For Beck, it’s about more than just decor, however. It’s about changing the way people conceptualize art and their place in that world.

“I’ve never met whoever it is that makes the decision of what to put on a pedestal and what to throw away as trash, of what is great and what isn’t,” he said. “Personally, I think that’s up to individuals and not me to decide. Everyone can be an artist. Everyone has creative power. Our current show has art by professionals, self-taught artists and kids, and the quality is there in the work of all three. It’s not anti-intellectual to say there is talent in everyone.

“That’s one reason I’m really so proud of the museum’s history: It’s always had a mind of its own,” Beck added. “We’ve always invited people in to bring whatever they see fit to the table, and never forced our own ideas on artists. That scares people away.”

“Freewheelin’” runs through Feb. 12, but Beck said the Revolving Museum crew has no plans of slowing down when it closes. There are several projects in the works, including an art car carnival and more outreach with local teens and schools.

“This 20th anniversary is just a new beginning point,” Beck said. “The museum is always driven by the moment. Who knows where it will go next? I have no idea. It’s a very exciting place that way.
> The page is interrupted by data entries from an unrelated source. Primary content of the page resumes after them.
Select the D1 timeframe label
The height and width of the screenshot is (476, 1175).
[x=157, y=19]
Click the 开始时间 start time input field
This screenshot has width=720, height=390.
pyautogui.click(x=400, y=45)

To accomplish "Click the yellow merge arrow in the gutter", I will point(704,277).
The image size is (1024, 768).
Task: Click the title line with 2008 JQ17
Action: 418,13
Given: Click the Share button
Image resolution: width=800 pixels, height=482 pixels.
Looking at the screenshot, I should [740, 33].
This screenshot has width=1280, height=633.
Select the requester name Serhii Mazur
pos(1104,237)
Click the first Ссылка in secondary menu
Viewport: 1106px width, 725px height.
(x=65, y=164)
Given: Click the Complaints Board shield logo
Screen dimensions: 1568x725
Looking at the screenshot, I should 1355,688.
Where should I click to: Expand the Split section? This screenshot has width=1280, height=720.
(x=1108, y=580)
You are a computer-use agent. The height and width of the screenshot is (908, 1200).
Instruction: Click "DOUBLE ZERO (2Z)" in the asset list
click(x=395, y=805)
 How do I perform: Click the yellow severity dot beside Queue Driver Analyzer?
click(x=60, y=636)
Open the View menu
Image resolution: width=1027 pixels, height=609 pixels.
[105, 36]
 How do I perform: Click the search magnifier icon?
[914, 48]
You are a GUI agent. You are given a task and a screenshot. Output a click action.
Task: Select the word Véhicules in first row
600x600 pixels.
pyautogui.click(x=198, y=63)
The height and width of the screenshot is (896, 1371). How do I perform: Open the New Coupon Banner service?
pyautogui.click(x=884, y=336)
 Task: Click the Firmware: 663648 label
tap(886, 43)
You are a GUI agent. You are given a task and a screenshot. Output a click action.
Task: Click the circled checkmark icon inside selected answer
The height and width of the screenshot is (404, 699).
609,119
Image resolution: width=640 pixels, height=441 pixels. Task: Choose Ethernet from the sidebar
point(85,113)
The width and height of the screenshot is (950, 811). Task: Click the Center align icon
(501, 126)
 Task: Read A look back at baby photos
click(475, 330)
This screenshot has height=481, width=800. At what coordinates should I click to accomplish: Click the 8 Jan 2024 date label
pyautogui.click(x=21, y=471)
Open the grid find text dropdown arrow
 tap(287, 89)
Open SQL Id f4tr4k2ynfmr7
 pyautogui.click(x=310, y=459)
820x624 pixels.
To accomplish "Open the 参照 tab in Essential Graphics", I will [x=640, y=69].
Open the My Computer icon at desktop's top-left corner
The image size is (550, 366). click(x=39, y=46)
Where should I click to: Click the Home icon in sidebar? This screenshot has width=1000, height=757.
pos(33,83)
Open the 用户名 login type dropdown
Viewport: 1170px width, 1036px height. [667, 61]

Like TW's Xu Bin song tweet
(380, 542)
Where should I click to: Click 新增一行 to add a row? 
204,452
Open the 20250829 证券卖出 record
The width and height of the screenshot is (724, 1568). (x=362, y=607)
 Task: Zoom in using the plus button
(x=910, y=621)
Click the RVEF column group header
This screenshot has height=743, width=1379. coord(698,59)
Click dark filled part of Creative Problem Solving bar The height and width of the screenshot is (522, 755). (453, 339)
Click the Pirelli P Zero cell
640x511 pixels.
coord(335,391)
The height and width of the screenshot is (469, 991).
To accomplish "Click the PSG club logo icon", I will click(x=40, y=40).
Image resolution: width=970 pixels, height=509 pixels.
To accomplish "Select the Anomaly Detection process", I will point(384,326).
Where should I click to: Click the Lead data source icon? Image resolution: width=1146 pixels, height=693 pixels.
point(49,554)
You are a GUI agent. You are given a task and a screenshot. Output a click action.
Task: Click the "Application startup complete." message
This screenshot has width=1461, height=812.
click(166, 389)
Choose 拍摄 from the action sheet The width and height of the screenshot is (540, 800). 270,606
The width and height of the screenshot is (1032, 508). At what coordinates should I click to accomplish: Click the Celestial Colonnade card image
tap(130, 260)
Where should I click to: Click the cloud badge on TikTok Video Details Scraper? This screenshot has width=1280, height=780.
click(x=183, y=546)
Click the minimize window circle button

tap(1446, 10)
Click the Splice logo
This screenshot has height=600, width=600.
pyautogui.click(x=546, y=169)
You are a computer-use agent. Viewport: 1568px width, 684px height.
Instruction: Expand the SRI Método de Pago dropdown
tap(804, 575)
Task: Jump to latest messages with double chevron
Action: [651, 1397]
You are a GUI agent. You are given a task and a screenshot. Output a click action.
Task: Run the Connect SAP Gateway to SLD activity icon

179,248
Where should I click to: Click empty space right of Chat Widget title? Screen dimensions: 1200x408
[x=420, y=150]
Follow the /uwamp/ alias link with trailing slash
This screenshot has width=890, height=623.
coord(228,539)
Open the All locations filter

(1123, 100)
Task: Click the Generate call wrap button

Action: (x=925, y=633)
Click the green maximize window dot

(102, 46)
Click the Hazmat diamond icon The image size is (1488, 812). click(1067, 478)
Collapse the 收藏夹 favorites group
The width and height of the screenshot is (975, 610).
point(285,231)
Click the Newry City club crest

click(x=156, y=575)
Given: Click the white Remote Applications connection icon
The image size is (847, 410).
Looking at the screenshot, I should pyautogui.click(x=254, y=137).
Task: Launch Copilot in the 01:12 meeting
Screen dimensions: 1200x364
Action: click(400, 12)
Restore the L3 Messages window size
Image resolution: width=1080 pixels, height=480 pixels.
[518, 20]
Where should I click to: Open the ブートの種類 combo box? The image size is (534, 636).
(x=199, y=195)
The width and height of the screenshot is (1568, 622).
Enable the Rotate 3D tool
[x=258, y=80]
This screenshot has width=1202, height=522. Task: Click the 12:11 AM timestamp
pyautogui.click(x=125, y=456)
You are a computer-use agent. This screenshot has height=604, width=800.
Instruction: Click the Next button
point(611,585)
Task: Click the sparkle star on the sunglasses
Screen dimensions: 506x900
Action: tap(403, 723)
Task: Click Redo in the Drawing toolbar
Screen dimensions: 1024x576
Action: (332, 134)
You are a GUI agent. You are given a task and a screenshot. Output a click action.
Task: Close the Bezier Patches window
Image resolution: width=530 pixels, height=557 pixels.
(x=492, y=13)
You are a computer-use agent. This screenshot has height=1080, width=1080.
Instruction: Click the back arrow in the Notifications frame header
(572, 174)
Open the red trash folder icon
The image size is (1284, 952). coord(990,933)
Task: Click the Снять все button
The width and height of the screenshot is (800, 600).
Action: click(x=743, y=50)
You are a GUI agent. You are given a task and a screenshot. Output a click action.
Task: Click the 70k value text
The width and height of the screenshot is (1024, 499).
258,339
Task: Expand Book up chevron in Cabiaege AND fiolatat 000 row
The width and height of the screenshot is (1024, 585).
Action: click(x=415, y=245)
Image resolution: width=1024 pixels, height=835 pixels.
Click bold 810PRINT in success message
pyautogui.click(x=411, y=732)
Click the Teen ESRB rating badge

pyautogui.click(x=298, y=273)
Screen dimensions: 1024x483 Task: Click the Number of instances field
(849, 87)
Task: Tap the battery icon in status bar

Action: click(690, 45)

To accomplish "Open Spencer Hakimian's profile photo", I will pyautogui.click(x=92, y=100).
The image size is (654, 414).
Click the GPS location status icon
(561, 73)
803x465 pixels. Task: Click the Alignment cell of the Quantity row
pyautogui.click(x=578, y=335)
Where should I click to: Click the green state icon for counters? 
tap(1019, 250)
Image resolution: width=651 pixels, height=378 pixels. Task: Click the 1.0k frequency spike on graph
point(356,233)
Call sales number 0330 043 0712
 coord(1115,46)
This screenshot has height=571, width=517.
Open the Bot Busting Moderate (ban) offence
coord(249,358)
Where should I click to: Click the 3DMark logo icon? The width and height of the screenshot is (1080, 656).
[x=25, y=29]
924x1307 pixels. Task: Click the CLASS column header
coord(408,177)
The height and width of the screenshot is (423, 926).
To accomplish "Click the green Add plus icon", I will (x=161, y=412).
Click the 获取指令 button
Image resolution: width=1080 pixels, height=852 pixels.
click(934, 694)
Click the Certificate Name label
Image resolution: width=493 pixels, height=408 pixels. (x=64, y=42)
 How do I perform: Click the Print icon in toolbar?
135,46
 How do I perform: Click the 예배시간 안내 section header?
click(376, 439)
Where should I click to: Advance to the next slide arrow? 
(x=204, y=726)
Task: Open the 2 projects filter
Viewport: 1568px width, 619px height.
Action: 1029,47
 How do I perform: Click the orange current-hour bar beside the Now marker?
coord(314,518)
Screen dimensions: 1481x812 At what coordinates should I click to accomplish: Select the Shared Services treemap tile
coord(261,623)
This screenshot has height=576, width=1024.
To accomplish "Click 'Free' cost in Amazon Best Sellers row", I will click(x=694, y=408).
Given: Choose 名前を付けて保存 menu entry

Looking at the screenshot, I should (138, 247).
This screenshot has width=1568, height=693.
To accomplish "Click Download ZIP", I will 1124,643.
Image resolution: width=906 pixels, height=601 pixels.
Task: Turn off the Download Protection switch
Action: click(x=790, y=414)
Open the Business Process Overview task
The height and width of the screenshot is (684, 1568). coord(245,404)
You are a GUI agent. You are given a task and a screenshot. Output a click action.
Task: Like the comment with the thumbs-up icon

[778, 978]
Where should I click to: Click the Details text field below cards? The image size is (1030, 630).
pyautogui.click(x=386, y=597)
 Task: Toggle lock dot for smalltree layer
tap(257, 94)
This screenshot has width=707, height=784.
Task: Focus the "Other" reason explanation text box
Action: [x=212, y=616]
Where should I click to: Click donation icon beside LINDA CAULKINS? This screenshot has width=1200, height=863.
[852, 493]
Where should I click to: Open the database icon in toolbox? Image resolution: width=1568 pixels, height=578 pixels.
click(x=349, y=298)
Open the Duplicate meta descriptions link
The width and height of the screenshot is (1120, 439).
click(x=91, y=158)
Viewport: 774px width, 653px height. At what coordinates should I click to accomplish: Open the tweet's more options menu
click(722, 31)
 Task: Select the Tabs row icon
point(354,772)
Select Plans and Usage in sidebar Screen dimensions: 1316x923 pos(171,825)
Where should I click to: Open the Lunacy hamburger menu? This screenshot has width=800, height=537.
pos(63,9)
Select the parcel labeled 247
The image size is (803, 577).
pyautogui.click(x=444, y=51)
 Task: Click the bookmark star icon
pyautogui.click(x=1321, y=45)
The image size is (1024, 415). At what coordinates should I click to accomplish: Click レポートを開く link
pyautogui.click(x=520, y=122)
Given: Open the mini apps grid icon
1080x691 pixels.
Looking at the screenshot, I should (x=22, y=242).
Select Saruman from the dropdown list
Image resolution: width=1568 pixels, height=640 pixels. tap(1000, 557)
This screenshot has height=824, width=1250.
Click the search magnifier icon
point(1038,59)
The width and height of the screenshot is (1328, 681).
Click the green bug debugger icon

A conversation can lead to an entire exhibit I may never have dreamed of - and it probably will one day very soon.”

And, of course, it is also still getting used to its new digs in the heart of historic Lowell.

“This is the most traditional space we’ve ever been in, and we love it,” Beck said. “But I keep finding myself thinking, ‘Geez, there’s got be some way to subvert this.’ We’re really all about turning preconception on its head.”